Crude gains slightly on inventories, Venezuela worries

Crude oil prices were higher on Wednesday as investors paid more attention to supply worries overseas than they did to gains in US crude oil and gasoline inventories in the United States, which were less than expected last week.
The US Energy Information Administration reported that crude oil inventories gained 1.1 million barrels to 301.1 million barrels in the week ending 8 February, under an expected gain of 2.7 million barrels.
Gasoline stockpiles added 1.7 million barrels last week, slightly less than anticipated.
Distillates in storage dropped by 100,000 barrels to 127 million barrels, but those declines were much less than the 1.2 million barrel drop that had been expected.

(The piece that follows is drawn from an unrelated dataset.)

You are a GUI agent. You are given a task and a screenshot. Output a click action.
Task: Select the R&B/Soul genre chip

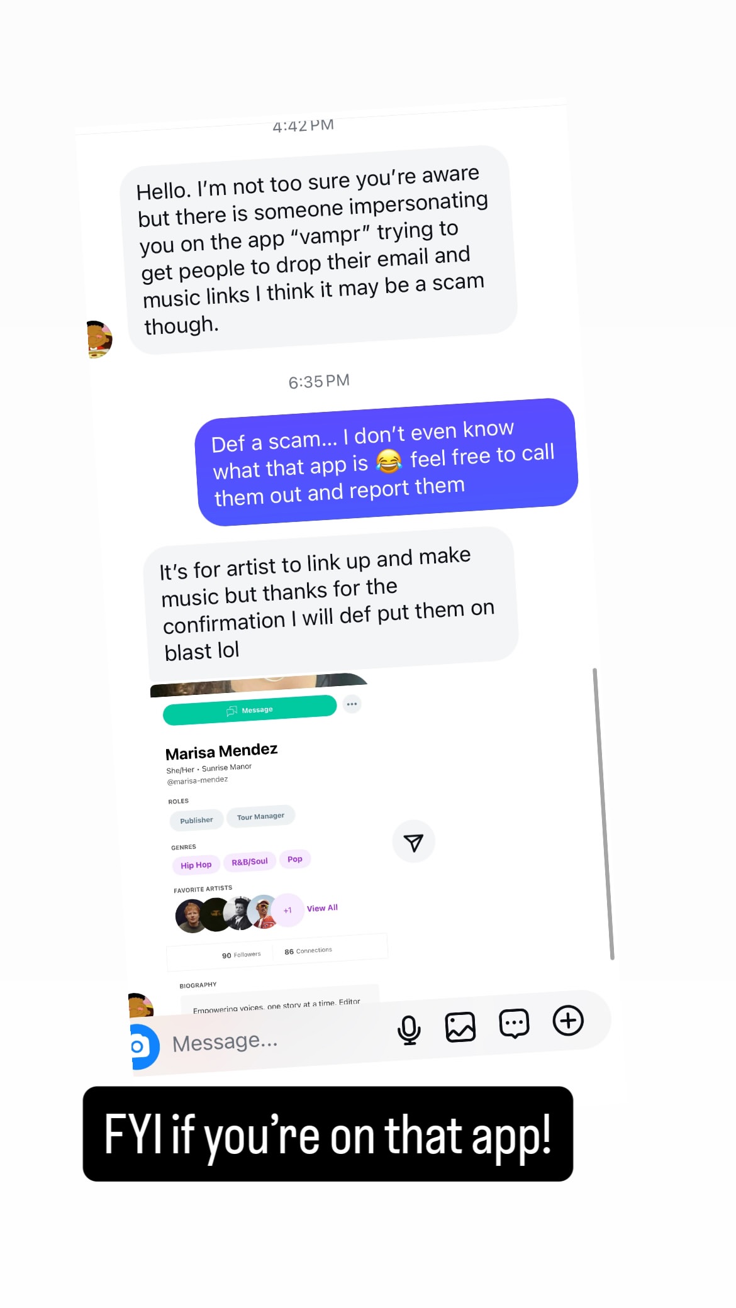coord(250,862)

Concerns remained that Venezuelan President Hugo Chavez might follow through on his threats to cut oil sales to the United States after billions of dollars in assets of the state-owned oil company in Venezuela were frozen by courts after ExxonMobil (NYSE: XOM) brought suit to recover losses from the nationalization of some projects it had interests in in the South American nation.
In afternoon trade, West Texas Intermediate crude for March delivery had added 42 cents to $93.20 on the New York Mercantile Exchange.
Nymex March gasoline was up 4 cents to $2.41 per gallon while March heating oil was 2 cents higher to $2.61 per gallon and March natural gas had gained 9 cents to $8.53 per million British thermal units.